■ Given data
---+---

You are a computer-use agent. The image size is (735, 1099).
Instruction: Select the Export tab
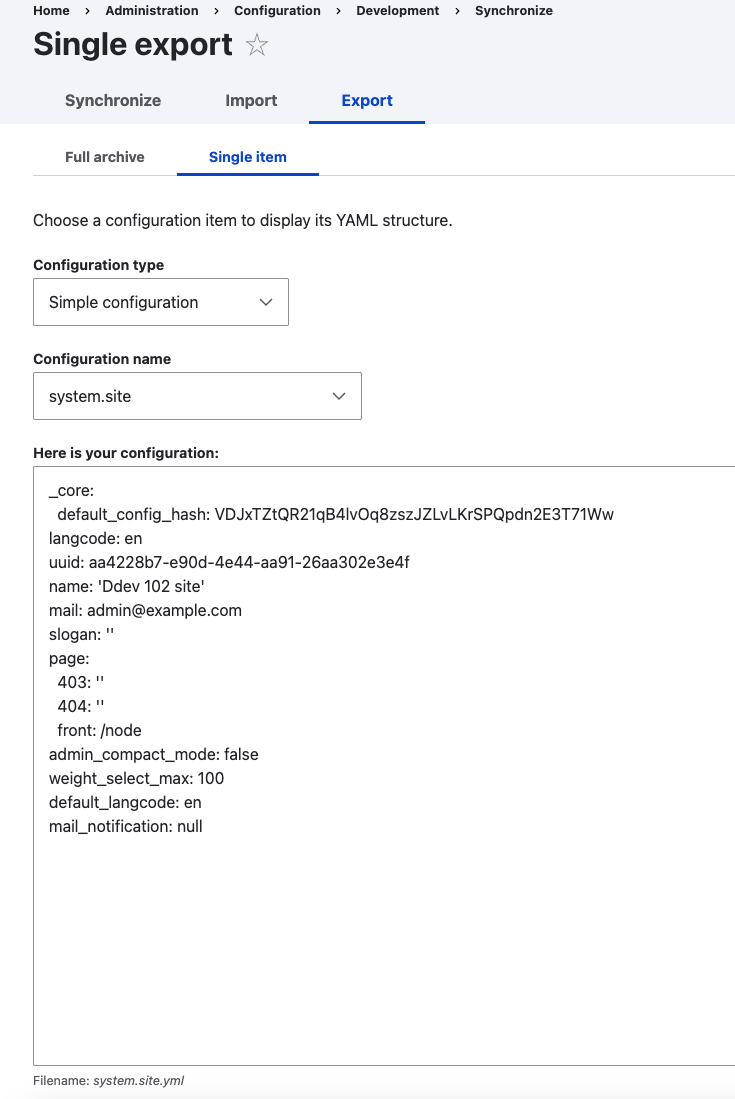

---+---

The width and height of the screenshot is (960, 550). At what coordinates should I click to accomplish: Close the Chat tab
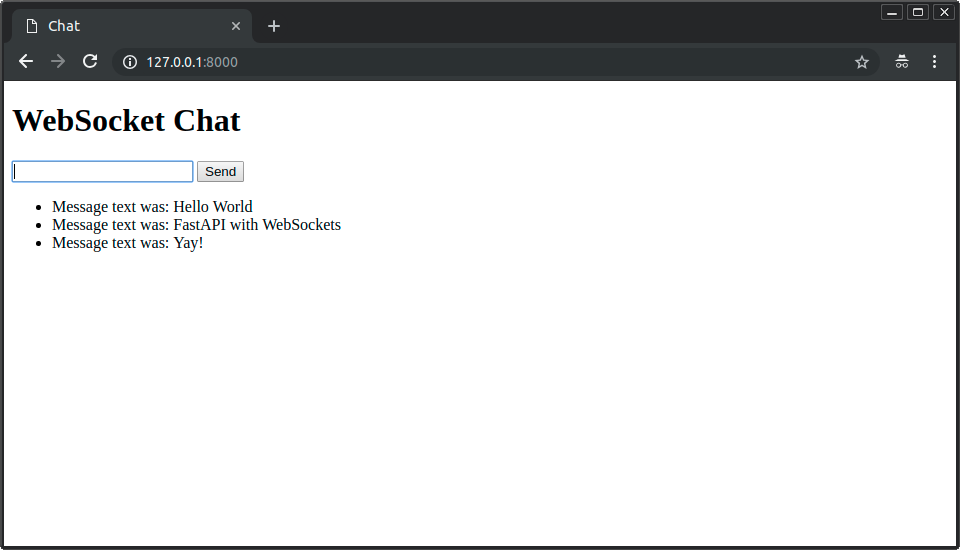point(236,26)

---+---

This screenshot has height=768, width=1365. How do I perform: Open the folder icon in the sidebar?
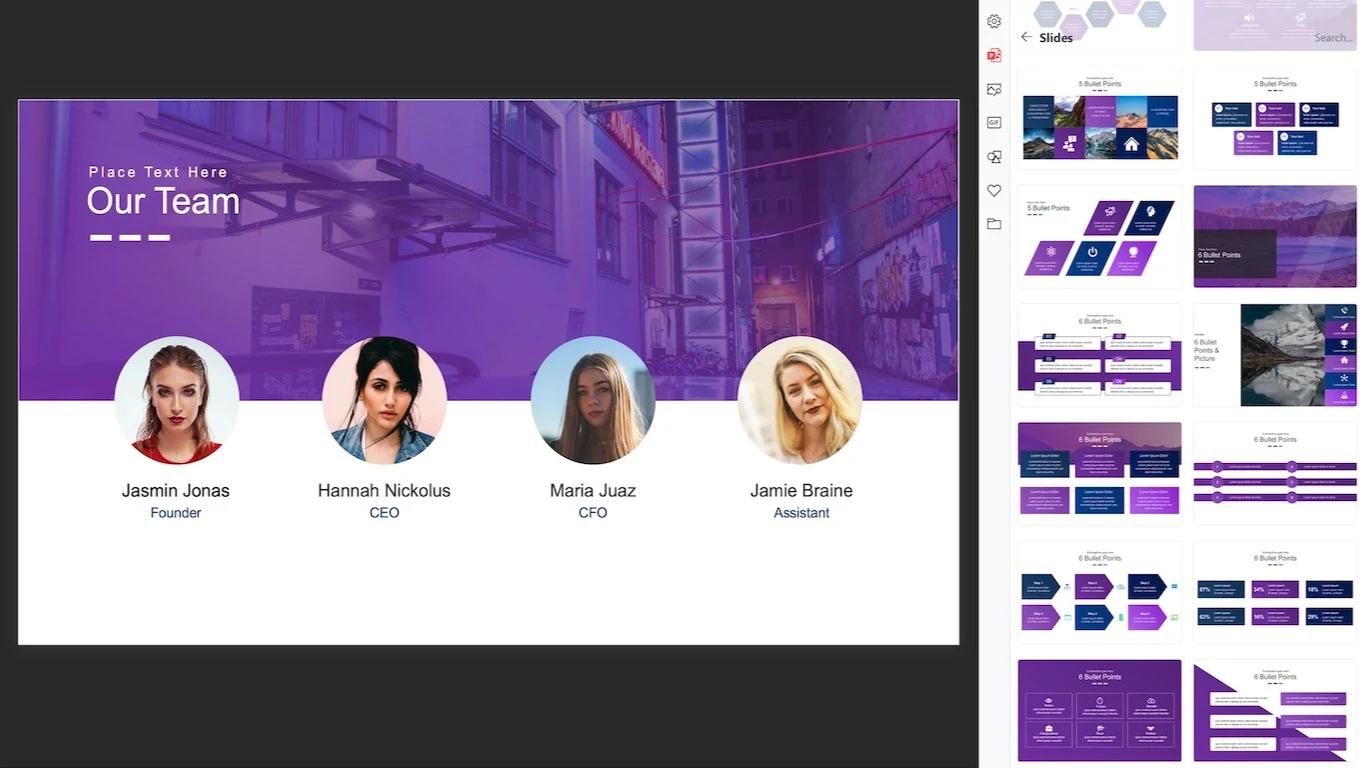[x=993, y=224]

---+---

Copy word for word the stretch of entries above from the line that has "You are a computer-use" through the line that has "Instruction: Select the Export tab", both ends included, and nothing outside it.

■ Reply
You are a computer-use agent. The image size is (735, 1099).
Instruction: Select the Export tab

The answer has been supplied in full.